FACS – Present Tense

3 out of 5

Label: Trouble in Mind

Produced by: Sanford Parker

FACS has been a group of space, and distance. Through their minimalism and indirect ways of building tension, they’ve crafted some truly affecting albums, often oblique but also with visceral or unnerving undercurrents that make it feel worth the journey to peel the music apart.

Present Tense, for as in-the-moment as that title sounds, is, perhaps logically, distinct for FACS in a couple of ways: it’s definitely their most immediate set of tracks to date, going for a pretty pummeling, aggressive approach that stretches from 90 Day Men post-rock to the new wave-elements of Disappears and meshes them with FACS’ drone-ish tendencies; and it’s also, in my mind, the group attempting something of a live sound, stripping back some of the studio workshopping of previous discs.

But in accomplishing both of these things, the group loses some of those aforementioned undercurrents, and I’d say it’s not unintentional that Brian Case’s lyrics lose their general crypticness in favor of pretty direct messaging – there’s something very pessimistic fueling much of this disc, which further encases the experience in a sort of monotone, despite that immediacy.

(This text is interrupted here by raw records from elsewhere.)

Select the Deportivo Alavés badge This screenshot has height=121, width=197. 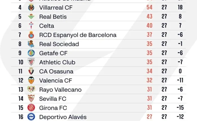click(31, 116)
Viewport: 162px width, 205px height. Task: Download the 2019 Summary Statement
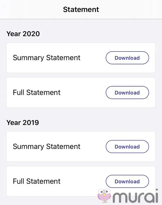(127, 147)
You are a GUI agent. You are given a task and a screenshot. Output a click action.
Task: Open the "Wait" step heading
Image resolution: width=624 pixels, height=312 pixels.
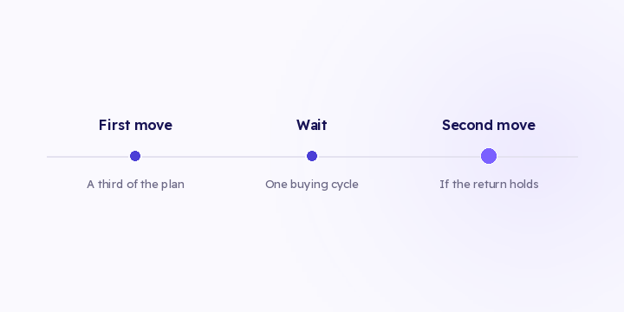(x=312, y=125)
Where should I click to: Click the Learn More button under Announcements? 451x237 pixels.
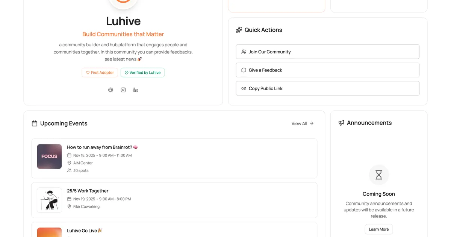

Opener XOUT and the title track almost sound like forced callbacks to the yelly, mathiest moments of (It(Is)It); the album’s most fleshed out highlights – Strawberry Cough, Mirrored – both lose themselves at points by trying to paint the FACS sound too broadly, entering an uncanny valley of genre where it’s not necessarily enough of any one style to satisfy.

Stepping back, all of this seems pretty gripping at first. You don’t have to fight to find the groove of these songs, and Case unleashing his vocals on XOUT and General Public is, appropriately, a nice shock versus his usual disaffected slur. And yet I found that the songs weren’t connecting, or when they were – such as the mentioned highlights, which are truly masterful combinations of loose post-rock and electronic tweakings – the connection felt a bit surface level, vibing off a cool sound but not necessarily being hit in the gut by the songs’ overall effects.

The group has a pretty prodigious output in comparison to how long they’ve been around, and even more impressive considering the morphing from band to band its members have gone through. We’re long enough into this game that I can read Present Tense as very purposeful, but it seems like a chapter in the band’s career that will make more sense once its in context of, hopefully, further chapters to come.